There were for me two key themes of the book: time and memory. Time because the film was recovered just prior to it becoming totally non-usable and time because the few remaining survivors were very elderly and without them the people would not have been identified and time because Glenn has worked to bring to life a time from the past.
Memory because memories are personal. They are our own snapshot of an event, our perspective. This came through in what and who people remembered. Part of this was the emotiveness of what had occurred later and the protective mechanisms people put in place but part also because of the age at the time of the people. As children their memories and perspective from that time were going to be different to an adult asked the same questions. The children remembered school, adults who interacted with children, places they went as children so they did not have the same perspectives as a young mother, a tradesman or an elderly person would have done.

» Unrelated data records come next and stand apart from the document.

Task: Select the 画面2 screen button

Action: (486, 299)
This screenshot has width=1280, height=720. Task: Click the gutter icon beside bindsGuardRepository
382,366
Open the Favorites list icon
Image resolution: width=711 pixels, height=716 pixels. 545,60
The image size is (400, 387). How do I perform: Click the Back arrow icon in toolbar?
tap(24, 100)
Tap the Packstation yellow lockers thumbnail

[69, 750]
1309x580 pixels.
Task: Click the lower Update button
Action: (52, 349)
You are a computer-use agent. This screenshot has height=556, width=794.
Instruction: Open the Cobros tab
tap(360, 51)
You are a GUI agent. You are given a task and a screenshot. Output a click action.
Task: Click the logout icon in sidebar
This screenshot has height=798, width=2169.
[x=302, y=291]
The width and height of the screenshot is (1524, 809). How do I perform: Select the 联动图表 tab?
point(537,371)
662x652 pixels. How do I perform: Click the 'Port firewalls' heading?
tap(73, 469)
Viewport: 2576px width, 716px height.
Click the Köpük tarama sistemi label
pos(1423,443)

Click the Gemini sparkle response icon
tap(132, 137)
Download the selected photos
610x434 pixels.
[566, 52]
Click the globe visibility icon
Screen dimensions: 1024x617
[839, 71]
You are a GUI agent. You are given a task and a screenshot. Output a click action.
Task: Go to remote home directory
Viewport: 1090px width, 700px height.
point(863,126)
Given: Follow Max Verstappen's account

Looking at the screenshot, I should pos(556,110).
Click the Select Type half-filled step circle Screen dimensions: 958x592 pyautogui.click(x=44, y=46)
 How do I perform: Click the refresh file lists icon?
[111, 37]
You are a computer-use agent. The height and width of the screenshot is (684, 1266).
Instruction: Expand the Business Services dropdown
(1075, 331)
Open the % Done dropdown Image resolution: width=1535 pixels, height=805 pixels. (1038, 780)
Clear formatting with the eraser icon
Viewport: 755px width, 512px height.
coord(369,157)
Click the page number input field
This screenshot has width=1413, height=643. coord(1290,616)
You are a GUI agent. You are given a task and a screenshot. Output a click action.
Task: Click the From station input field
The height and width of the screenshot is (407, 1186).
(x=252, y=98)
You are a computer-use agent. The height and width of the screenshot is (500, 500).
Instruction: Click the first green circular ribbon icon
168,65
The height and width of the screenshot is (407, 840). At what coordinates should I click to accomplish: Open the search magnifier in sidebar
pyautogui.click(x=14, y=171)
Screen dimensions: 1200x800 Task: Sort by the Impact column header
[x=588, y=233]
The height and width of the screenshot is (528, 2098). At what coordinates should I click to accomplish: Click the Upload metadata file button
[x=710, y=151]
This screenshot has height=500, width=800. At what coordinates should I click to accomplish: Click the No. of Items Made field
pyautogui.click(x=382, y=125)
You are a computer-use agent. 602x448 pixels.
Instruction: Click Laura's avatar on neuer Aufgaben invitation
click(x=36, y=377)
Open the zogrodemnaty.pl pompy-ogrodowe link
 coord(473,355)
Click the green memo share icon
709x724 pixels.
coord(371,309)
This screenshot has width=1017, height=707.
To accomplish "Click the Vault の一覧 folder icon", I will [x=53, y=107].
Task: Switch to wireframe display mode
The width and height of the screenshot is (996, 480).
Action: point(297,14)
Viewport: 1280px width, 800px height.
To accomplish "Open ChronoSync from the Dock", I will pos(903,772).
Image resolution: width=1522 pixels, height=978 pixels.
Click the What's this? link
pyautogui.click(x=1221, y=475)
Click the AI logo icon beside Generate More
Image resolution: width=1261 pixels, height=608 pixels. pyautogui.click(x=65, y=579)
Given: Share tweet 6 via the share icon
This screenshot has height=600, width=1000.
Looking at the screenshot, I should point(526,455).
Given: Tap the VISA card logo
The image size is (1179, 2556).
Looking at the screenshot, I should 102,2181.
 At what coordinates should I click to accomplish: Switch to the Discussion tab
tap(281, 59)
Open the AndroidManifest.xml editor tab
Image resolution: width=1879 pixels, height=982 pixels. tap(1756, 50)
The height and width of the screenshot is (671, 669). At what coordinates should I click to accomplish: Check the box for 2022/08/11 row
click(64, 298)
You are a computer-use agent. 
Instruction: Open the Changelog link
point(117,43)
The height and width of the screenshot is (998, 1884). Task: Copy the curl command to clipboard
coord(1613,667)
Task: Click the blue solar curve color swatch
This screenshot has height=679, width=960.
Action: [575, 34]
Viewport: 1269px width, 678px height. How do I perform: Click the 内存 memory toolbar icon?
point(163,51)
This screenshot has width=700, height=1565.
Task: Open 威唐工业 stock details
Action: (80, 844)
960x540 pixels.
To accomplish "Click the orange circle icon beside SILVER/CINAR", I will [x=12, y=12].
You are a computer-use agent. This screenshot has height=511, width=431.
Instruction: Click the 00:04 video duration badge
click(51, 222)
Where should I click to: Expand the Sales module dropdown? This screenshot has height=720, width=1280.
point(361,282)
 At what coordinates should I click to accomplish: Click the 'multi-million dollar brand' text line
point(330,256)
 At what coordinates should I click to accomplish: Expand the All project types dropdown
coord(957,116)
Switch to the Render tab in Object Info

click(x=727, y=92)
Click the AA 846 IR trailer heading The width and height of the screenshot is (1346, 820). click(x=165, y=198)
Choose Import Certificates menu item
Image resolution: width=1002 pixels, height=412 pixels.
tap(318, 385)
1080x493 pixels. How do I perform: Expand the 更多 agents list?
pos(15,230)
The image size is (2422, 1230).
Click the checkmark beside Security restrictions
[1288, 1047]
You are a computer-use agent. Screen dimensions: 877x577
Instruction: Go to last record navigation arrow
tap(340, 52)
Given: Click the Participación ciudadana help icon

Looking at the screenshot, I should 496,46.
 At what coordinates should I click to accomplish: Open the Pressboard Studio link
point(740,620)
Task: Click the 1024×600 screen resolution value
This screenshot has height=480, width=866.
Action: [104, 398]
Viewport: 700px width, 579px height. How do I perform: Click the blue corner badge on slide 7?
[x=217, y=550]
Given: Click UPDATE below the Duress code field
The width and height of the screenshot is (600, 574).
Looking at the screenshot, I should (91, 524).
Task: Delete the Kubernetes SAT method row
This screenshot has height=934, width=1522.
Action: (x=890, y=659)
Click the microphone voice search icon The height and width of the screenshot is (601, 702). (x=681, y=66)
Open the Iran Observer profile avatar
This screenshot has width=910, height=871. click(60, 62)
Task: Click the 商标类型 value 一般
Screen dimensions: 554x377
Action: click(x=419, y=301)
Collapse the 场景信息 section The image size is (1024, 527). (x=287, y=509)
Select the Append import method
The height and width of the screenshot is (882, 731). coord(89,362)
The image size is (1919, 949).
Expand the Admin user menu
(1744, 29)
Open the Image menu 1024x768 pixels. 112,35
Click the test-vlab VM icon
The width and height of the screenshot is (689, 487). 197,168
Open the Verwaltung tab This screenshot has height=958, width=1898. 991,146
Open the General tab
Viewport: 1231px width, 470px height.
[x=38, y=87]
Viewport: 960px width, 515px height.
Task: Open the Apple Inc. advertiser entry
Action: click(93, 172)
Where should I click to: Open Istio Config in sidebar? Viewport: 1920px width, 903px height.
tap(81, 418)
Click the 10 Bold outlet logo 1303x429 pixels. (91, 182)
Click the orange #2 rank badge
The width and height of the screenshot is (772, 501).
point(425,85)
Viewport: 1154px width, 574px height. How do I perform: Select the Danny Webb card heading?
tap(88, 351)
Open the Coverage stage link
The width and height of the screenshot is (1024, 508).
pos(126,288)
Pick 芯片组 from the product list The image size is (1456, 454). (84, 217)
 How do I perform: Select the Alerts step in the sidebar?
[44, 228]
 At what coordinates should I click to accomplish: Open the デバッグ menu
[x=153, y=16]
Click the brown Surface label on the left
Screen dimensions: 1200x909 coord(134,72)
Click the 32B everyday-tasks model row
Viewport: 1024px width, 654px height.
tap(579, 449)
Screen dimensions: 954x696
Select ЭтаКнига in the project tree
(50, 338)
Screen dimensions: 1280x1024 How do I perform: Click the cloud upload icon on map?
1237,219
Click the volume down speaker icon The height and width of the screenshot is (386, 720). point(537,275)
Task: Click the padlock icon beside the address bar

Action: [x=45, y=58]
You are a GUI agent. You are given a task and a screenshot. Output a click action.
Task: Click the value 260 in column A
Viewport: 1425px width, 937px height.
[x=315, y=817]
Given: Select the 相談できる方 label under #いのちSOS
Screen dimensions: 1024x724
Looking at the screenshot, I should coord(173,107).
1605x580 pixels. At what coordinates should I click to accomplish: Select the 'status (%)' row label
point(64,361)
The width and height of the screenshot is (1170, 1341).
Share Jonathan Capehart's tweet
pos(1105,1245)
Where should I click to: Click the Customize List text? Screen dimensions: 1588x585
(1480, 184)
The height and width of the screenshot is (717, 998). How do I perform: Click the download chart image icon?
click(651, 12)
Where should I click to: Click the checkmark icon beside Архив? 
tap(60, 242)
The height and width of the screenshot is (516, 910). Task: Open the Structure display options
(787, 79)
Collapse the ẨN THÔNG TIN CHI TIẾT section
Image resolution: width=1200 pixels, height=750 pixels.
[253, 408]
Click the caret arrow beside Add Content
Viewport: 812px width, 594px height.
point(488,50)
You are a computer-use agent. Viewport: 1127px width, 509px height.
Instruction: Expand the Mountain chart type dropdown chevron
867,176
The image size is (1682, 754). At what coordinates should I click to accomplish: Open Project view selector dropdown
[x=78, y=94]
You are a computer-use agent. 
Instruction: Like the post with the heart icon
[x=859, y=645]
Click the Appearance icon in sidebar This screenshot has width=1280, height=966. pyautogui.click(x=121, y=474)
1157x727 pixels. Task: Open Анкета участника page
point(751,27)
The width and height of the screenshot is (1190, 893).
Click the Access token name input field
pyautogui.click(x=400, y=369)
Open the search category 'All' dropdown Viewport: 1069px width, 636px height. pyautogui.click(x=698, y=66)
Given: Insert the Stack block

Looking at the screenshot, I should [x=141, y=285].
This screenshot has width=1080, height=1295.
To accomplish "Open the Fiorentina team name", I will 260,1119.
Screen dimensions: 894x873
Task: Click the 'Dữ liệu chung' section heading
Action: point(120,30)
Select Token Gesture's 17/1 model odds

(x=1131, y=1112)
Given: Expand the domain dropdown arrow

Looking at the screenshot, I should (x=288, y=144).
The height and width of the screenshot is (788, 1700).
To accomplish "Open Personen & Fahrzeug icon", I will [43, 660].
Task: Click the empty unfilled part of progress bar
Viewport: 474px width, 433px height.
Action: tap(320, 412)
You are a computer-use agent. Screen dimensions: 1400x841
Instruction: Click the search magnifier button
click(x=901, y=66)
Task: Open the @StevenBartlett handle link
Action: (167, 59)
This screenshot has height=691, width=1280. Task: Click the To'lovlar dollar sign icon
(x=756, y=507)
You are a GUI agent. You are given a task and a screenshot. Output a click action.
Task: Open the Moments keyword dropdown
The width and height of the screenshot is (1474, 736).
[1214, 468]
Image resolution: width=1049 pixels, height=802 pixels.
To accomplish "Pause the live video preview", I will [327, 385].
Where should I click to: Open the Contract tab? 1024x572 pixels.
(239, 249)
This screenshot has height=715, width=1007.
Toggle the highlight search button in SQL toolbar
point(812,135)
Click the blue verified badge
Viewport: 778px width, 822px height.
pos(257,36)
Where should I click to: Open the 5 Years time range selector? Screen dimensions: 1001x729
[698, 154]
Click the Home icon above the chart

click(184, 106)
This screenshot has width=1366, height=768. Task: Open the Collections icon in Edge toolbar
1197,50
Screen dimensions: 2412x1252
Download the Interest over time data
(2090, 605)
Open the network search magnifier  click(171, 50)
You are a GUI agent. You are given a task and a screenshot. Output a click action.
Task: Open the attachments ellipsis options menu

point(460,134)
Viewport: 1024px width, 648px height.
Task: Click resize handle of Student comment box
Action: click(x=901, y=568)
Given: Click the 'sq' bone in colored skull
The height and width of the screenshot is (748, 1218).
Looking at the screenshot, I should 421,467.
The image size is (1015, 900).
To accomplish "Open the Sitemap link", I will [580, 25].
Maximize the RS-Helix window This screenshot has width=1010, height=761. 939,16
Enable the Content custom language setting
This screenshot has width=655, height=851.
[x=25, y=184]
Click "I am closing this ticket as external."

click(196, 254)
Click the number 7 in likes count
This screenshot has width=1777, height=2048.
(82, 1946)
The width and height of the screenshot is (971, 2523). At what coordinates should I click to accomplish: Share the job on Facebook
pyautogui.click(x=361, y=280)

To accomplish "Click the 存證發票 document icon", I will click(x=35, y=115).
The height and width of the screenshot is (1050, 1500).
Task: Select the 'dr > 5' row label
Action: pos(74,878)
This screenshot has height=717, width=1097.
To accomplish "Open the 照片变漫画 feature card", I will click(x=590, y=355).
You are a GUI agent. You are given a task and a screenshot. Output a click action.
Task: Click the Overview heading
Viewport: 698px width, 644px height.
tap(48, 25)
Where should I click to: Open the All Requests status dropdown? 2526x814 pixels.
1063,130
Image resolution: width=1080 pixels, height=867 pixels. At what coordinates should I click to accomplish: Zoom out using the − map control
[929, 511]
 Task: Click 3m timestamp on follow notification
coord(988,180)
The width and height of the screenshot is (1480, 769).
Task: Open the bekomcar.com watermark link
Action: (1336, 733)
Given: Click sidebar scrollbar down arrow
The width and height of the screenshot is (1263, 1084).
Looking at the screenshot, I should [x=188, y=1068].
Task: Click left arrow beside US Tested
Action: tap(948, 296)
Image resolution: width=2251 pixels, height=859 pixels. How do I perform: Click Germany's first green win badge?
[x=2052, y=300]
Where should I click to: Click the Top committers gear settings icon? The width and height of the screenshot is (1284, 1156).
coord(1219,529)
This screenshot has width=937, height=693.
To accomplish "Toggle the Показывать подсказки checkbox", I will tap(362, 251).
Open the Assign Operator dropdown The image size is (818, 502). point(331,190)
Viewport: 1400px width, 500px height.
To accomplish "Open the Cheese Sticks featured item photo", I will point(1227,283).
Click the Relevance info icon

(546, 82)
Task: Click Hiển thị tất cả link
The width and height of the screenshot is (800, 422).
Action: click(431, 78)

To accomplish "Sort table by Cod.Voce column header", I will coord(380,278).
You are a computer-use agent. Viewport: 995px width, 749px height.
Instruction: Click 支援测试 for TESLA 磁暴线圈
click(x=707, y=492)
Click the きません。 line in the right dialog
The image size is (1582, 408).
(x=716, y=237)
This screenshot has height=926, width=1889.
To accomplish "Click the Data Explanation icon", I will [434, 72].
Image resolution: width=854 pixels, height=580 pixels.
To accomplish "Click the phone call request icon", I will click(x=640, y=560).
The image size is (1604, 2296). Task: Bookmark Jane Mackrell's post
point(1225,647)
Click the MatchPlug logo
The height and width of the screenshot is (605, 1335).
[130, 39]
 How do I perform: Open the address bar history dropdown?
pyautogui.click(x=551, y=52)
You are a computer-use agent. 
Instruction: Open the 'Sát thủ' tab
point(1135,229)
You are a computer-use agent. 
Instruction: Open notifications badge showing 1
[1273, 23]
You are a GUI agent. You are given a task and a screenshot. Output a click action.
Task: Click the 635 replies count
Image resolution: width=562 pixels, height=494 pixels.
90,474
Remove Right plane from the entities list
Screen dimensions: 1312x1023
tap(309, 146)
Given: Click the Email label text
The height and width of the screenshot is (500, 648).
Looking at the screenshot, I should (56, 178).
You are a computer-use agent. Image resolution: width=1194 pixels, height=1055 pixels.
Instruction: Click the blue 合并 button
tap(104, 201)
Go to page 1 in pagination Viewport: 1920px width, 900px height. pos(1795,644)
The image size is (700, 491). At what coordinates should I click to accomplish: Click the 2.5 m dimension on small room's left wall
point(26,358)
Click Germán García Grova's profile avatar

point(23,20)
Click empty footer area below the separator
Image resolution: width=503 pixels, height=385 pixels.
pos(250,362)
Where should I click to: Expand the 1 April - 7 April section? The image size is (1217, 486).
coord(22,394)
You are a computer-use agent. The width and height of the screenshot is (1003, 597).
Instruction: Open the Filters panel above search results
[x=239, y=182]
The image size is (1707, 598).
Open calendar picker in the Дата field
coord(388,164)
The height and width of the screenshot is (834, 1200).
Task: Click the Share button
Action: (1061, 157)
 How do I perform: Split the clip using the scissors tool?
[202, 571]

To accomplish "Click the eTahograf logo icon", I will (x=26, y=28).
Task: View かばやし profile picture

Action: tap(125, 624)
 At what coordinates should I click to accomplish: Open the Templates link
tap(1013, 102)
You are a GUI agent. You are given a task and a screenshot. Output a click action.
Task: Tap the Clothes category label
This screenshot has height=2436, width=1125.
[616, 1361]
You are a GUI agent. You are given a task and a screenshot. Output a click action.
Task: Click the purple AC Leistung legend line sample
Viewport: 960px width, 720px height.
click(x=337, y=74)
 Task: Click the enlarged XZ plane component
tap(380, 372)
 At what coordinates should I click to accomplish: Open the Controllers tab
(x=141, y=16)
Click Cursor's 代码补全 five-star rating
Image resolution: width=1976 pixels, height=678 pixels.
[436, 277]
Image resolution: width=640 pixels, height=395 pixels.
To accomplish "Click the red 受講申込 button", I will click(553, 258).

This is important to remember in our own family history.
Have you asked all your relatives their memories of a photo?
When I have done this when I was doing a friend’s family history, I found that the same photo brought forth quite different memories of the people and places involved depending on who I asked. Then when I got the four people together it brought forth even more memories. The video recording of the photo session is now one of my friend’s treasured possessions as that one photo of a family event gave so much colour and life to her family history.
|Do you know the make and model of this car please?|
Our memories are influenced by our own past experiences.
The car enthusiast will remember the vehicle involved to the minutest detail whereas others may just remember it was a black family car. Another may remember an accident in the car, being carsick, perhaps their first kiss.
Time is important to us as well as many of the people who could help us identify the story behind the photo, family heirloom etc are dying or worst of all losing their own memories to dementia. We can’t guarantee there will be time to “do these things later”. Time is also our enemy in the preservation of the photos, audio tapes and family films. If they are not preserved we will lose them forever.
As we come closer to Christmas try and schedule some time to do it now before those memories and those treasures are lost forever.
The car seems to be close to a 1940 Austin: http://slatford.co.uk/Pictures%20of%20Cars/Austin/Austin%208.JPG
Thank you. I know My father owned it in 1960-61 and I also know he never bought a new car in his life so that would make sense.